Symmetry, as wide or narrow as you may define its meaning, is one idea by which man through the ages has tried to comprehend and create order, beauty, and perfection. --Hermann Weyl


About the class

Group theory is the study of symmetry, and is one of the most beautiful areas in all of mathematics. It arises in puzzles, visual arts, music, nature, the physical and life sciences, computer science, cryptography, and of course, all throughout mathematics.

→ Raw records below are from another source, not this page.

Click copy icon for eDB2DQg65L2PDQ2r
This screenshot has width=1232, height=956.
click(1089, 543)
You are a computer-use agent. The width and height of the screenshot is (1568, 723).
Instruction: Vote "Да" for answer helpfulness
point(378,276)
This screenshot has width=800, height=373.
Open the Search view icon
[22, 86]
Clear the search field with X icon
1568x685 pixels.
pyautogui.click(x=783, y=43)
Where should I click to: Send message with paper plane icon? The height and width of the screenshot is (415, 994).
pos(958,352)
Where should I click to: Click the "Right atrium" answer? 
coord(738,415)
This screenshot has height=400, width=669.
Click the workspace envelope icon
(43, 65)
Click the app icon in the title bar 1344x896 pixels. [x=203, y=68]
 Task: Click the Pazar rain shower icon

We will not use a tradtional textbook for this class. Rather, we will use a 2009 book called Visual Group Theory (VGT), by Nathan Carter. The renowned mathematician Steven Strogatz at Cornell, calls it One of the best introductions to group theory -- or to any branch of higher math -- I've ever read. VGT has 300 color illustrations, and focuses on the intuition behind the difficult concepts in group theory. Though the proof-writing is not the primary focus in the book, we will use our new-found intuition to write mathematical proofs.

In class, we will play with the Rubik's cube. We will draw with colored pencils, use scissors to cut shapes from colored paper, and use free mathematical software such as Sage and Group Explorer. We will analyze art freises, chemical molecules, and contra dances. At the end of the semester, you will truly understand groups, subgroups, cosets, product and quotients, homomorphisms, group actions, conjugacy classes, centralizers, normalizers, semidirect products, theorems by Lagrange, Cayley, Cauchy, and Sylow, and what Évariste Galois stayed up until dawn writing the night before his untimely death in a duel at age 20, that remains one of the most celebrated achievements in all of mathematics. In the end, you will leave with a new appreciation of the beauty, and difficulty, of an area of mathematics you never dreamt existed.

Resources

Homework

Homework should be written up carefully and concisely. Please write in complete sentences. Part of your grade will be based on the presentation, and the clarity, of your answers. Enough of the problem statements should be copied down so that your homework solutions are self-contained and the textbook is not needed to read, understand, and grade them.

Homework assignments

Practice Midterm 1
Practice Midterm 2

Lecture notes

I will write ten sets of lecture notes (slides), one for each chapter of Visual Group Theory. The first two sets will be posted here, but the others contain copyrighted material, so I will put them on Blackboard.

Chapter 1: What is a group?
Chapter 2: What do groups look like?
Chapter 3: Why study groups?
Chapter 4: Algebra at last
Chapter 5: Five families of groups
Chapter 6: Subgroups
Chapter 7: Products and quotients
Chapter 8: Homomorphisms
Chapter 9: Group actions & Sylow theory
Chapter 10: Galois theory

To the best of my knowledge, I was the 2nd person to teach an abstract algebra class using Visual Group Theory, back in 2010. The first was taught by Dana Ernst at Plymouth State University (Now at Northern Arizona). These lecture notes (Chapters 1-7, and the beginning of Chapter 8) are modifications of ones Dana wrote, with the first few chapters being fairly similar, but the later chapters being quite different. I made the slides from the remaining chapters myself, though using material from Visual Group Theory.